Energy Department Announces $55 Million In Grants For Fuel-Efficient Car Research

CREDIT: AP Photo/Tony Ding

General Motors CEO Mary Barra talks about the 2016 Chevrolet Volt hybrid car at the North American International Auto Show, Monday, Jan. 12, 2015, in Detroit.

The future of fuel-efficient cars looks a little brighter after a round of grants announced this week by the Department of Energy.

Secretary of Energy Ernest Moniz announced Thursday that the Department of Energy will be providing $55 million to universities, research laboratories, and companies to find new ways for vehicles — both plug-in electric and fuel-powered — to become cheaper and more efficient. The money will go toward projects related to multiple issues, including advanced batteries, advanced combustion engines, and fuels technologies, and the selections of grant recipients will be made based on applications sent to the DOE.

“Energy Department investments in advanced vehicle technologies have had a major impact on the industry, driving down costs for consumers and reducing carbon emissions,” Moniz said in a statement. “These projects will continue America’s leadership in building safe, reliable, and efficient vehicles to support a strong, 21st century transportation system.”

The DOE also announced that, in February, it would be providing up to $35 million to research on fuel cell and hydrogen technologies.

Moniz made his announcement Thursday at the Washington Auto Show, which runs through Feb. 1 and is showcasing some of the latest fuel-efficient technology. This week, Green Car Journal handed out multiple awards to cars with innovative and effective fuel-saving technologies. The group’s Green SUV of the Year — the first award of its kind from Green Car Journal — was given to the Grand Cherokee EcoDiesel, which gets a highway gas mileage rating of 30 mpg. The group gave its Green Car Technology Award to the 2015 Ford F-150 pickup, which has an aluminum body that makes it 700 pounds lighter than the 2014 model.

“Automakers are stepping up to meet the challenge of offering increasingly efficient, environmentally positive vehicles in all classes of vehicles,” Ron Cogan, editor and publisher of the Green Car Journal, said in a statement. “Their achievements in improving environmental impact in the popular SUV segment, an inclusive focus on vehicles, and use of innovative ‘green’ technologies deserve to be recognized.”
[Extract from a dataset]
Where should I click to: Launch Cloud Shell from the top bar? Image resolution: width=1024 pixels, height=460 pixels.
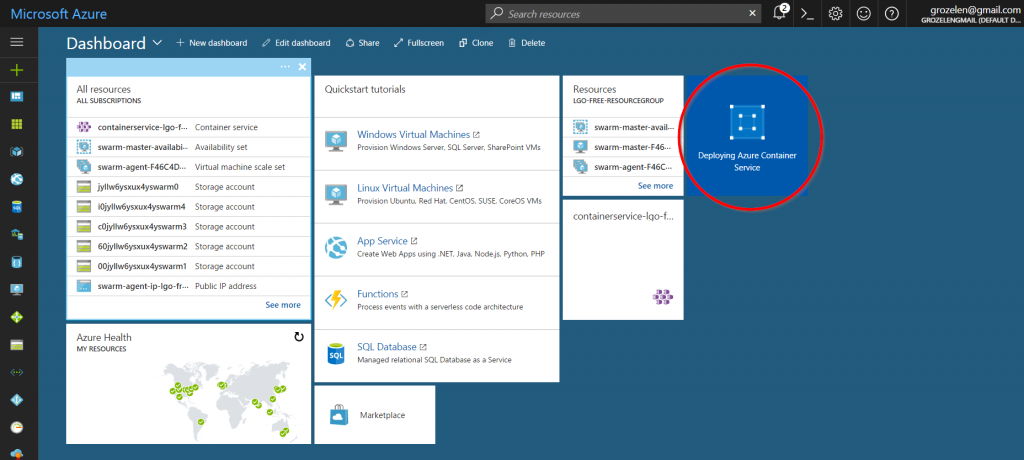point(808,14)
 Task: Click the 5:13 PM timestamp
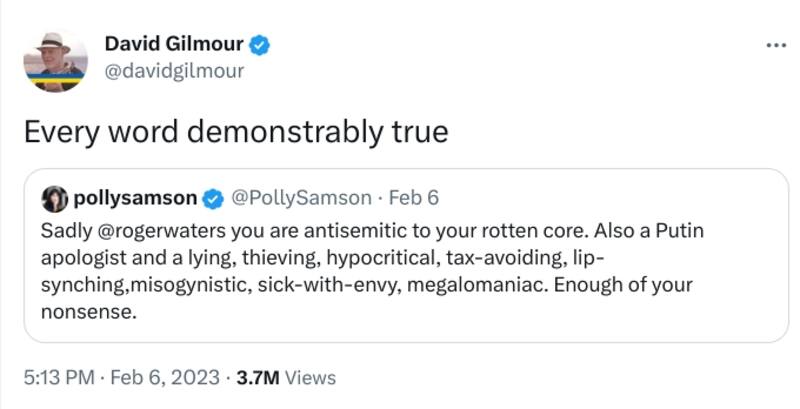click(60, 378)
Low gas prices helped boost SUV sales in December, but these low prices also make it a good time to buy an electric car.

“Fuel savings are not top of mind to many consumers right now, and that makes this a great time to buy a hybrid or electric vehicle,” John Krafcik, president of TrueCar, said in a statement. “With gasoline prices now averaging just $2.10 per gallon, and vehicle preferences tied so closely to short-term gasoline prices, automakers are heavily discounting their most fuel-efficient cars to clear inventories.”
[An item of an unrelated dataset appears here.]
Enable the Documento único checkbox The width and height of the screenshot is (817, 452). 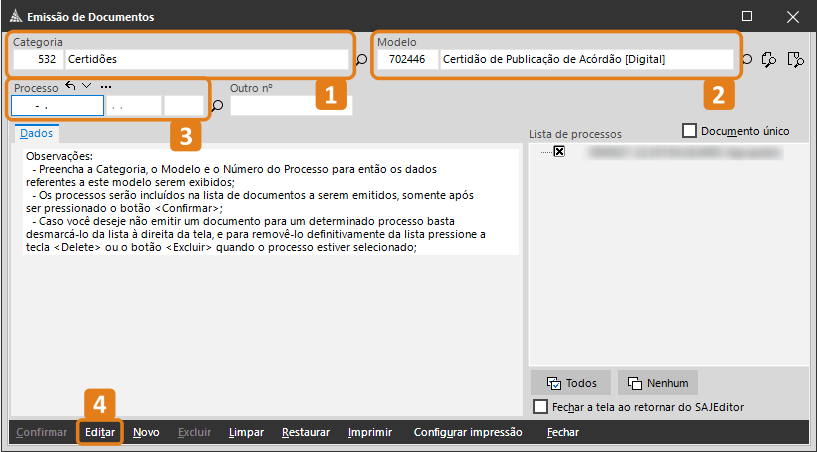click(689, 131)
According to TrueCar, people looking to buy a Ford Focus Electric hatchback can get one for 16 percent off MSRP on average in the month of January. Buyers of the Prius Two can save 10 percent off the car’s MSRP, which is typically $25,025.
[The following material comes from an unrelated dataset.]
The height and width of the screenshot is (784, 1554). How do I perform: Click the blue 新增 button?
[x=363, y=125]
Car manufacturers have increasingly been looking for ways to develop efficient cars that are affordable and, if electric, can go a long way on a single charge. In 2014, Nissan Leafs — which can go about 84 miles on a single charge, and, after federal tax credits, start at around $22,000 — topped the list of the most-bought electric cars in America. But Tesla, which has previously been known for its luxury electric cars, is planning on offering a Model III that will start around $35,000 and go 200 miles on a single charge. And Chevy just announced plans to launch its new Bolt, an electric car that will start at around $30,000 and will also be able to drive for about 200 miles on a single charge.